--- Text provided Enclosed Below ---

Ettore Panizza (photo with 1946 dedication)

Panizza was born in Buenos Aires, of Italian parents. His birth name was Héctor Panizza but throughout his career he was known as Ettore. Panizza studied first with his father, who was a cellist at the old Teatro Colón, and later in Milan. He made his debut as assistant conductor at the Rome Opera in 1897.

He was closely associated with La Scala in Milan (where he conducted, along with Toscanini, titles like Wagner's Ring in 1926), the Royal Opera House in London, the Metropolitan Opera in New York City- where he succeeded Tullio Serafin as principal conductor of Italian repertoire, working for eight seasons with names like Rosa Ponselle and Enrico Caruso - and mainly at the Teatro Colón in Buenos Aires where his opera Aurora was premiered during the inaugural season.

He conducted Puccini's Turandot with the ending by Franco Alfano after the world premiere at La Scala on 25 April 1926 conducted by Arturo Toscanini, who stopped at the point where Puccini had ceased writing before his death.

He worked at the Teatro Colón in 1908, 1909, 1921, 1927 (Claudia Muzio as Tosca and in La bohème), 1929 (Turandot with Rosa Raisa), 1930, 1934 (Carmen with Gabriela Besanzoni), 1935, 1936, 1939 (Boris Godunov, La traviata, Macbeth, Turandot, Aida with Bizancio with Gina Cigna), 1942 (Aida and Simon Boccanegra with Zinka Milanov and Leonard Warren), 1943 (Falstaff), 1944 (Bizancio), 1945 (Aurora), 1946, 1947 (Tosca and Andrea Chénier with Maria Caniglia and Beniamino Gigli), 1948, 1949, 1951, 1952 (Madama Butterfly with Victoria de los Ángeles), 1954 and 1955. He also worked with singers such as Alessandro Bonci, Nellie Melba and Ezio Pinza.

He also made guest appearances in Chicago and European capitals such as Paris, Madrid, Vienna, and Berlin.

He heard British soprano Eva Turner in 1924 as Madama Butterfly and recommended her to Toscanini, launching her impressive international career (as also did the young conductor Antonino Votto).

--- End of Enclosed Text provided ---

*Problems to solve*:
1/ In the text on Ettore Panizza, why did Toscanini stop where he did when conducting the Turandot world premiere at La Scala? Answer in one to three sentences.
2/ Go on with the text about Ettore Panizza, starting after its last sentence.

--- Record excerpts Enclosed Below ---

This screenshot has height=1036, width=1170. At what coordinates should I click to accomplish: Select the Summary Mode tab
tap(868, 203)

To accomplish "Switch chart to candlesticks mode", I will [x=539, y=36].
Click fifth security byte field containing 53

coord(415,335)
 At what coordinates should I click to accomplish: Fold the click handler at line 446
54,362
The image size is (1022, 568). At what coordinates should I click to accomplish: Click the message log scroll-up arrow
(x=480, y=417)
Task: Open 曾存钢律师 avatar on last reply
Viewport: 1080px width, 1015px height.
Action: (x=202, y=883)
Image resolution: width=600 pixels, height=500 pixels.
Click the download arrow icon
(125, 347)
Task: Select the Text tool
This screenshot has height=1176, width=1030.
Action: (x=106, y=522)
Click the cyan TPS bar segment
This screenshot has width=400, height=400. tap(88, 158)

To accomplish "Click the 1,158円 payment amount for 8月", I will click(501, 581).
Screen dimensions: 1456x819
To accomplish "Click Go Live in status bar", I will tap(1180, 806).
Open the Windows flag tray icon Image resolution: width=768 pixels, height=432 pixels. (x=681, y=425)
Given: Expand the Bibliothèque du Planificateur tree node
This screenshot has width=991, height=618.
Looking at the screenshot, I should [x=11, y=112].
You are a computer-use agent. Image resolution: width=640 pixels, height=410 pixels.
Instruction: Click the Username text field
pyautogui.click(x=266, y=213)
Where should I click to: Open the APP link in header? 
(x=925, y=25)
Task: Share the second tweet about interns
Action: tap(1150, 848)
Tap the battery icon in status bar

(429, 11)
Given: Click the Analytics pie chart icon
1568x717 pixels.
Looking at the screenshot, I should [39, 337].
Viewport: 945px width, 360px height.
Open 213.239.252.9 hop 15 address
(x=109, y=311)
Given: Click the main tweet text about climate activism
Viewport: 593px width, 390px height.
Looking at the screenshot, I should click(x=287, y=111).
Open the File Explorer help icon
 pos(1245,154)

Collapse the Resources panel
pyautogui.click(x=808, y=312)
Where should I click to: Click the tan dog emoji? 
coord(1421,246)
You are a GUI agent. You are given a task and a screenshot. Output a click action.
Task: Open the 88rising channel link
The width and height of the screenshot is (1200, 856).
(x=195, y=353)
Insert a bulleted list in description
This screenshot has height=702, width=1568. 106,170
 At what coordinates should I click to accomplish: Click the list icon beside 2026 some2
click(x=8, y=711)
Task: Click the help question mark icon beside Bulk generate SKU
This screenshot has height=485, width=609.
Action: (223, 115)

--- End of Enclosed Record excerpts ---

*Answers below*:
1/ Toscanini stopped at the point where Puccini had ceased writing before his death. Panizza later conducted the opera with the ending by Franco Alfano.

2/
Among the many premieres he conducted were Francesca da Rimini and Conchita by Riccardo Zandonai, Sly by Ermanno Wolf-Ferrari, and The Island God by Gian Carlo Menotti. He also conducted many local premieres in London, New York, and Milan such as Mussorgsky's Khovanshchina and Respighi's La campana sommersa.

Panizza composed four operas; Il fidanzato del mare (1897), Medio Evo Latino (1900), Aurora (1908), his most successful work (the tenor aria "Alta en el cielo" in the second Spanish version became the patriotic song school children sing to the flag) and Bizancio (1939).

He published his autobiography Medio Siglo de Vida Musical in 1952.

Panizza died in Milan in 1967.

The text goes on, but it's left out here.